SANTO DOMINGO- Con motivo de la festividad de Nuestra Señora de la Altagracia, la Conferencia del Episcopado Dominicano (CED) en su Carta Pastoral exhorta a una renovación profunda del compromiso bautismal como respuesta a los graves desafíos sociales que afectan al país, entre ellos la crisis familiar, la corrupción, la injusticia y la violencia.
El documento, titulado “Renovación y compromiso bautismal, desde una perspectiva sinodal”, enfatiza que el pecado y la injusticia no tienen solo una dimensión individual, sino también social.

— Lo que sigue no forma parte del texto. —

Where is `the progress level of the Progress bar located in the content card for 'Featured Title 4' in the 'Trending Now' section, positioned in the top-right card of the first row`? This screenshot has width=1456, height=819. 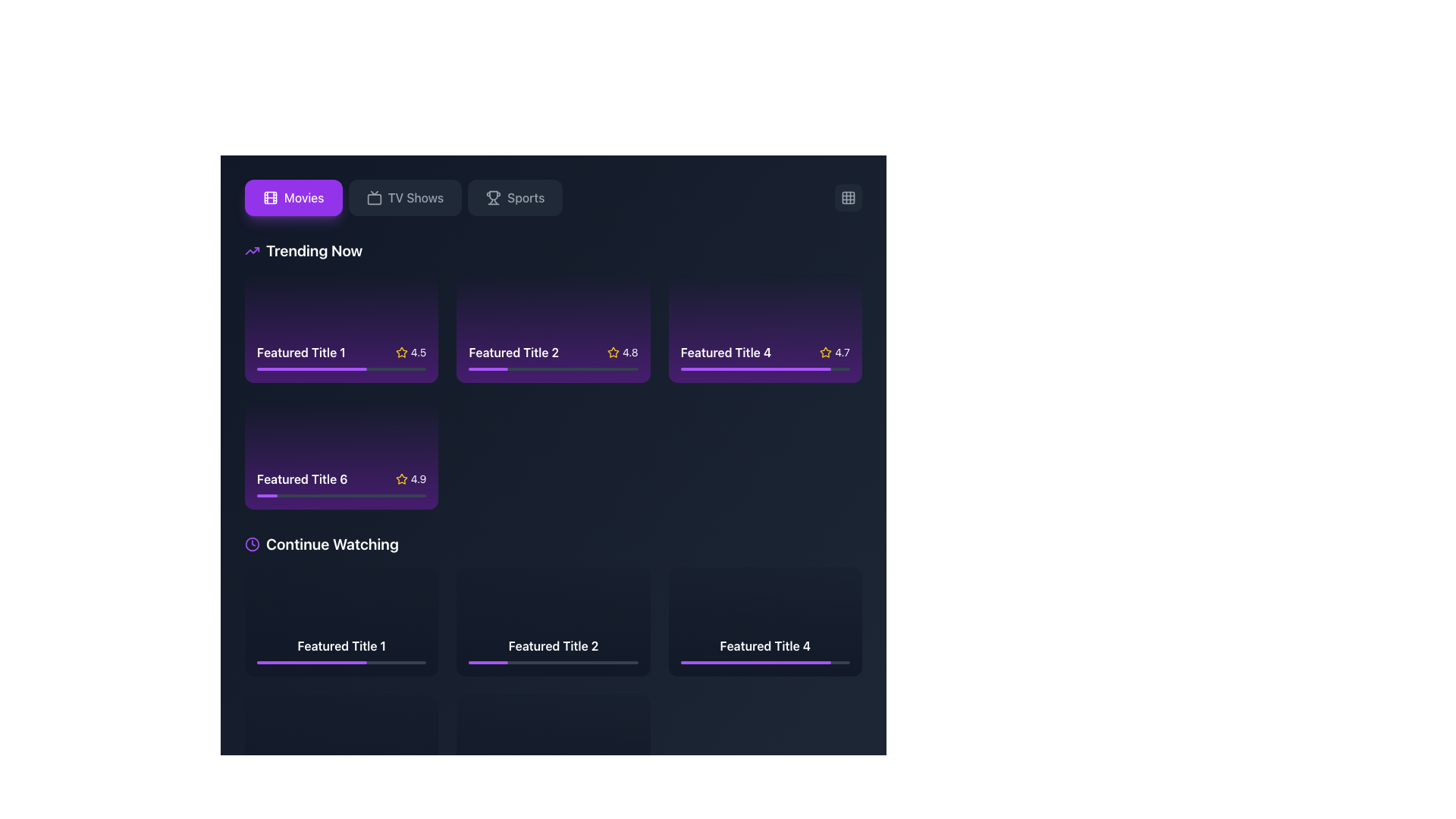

En este sentido, los obispos expresan su preocupación por las consecuencias de la corrupción, especialmente cuando priva a los ciudadanos de servicios esenciales. “Las manos manchadas por la corrupción” —afirman— han negado medicinas y derechos fundamentales a muchos enfermos, afectando gravemente la dignidad humana.
Asimismo, llaman a que la justicia actúe sin privilegios ni impunidad. “Que la mano de la justicia, sin privilegios para nadie, sepa sancionar de modo ejemplar a todos según el tamaño del daño causado a la sociedad por la corrupción”, señalan los prelados, destacando la necesidad de que el bien común prevalezca sobre intereses particulares.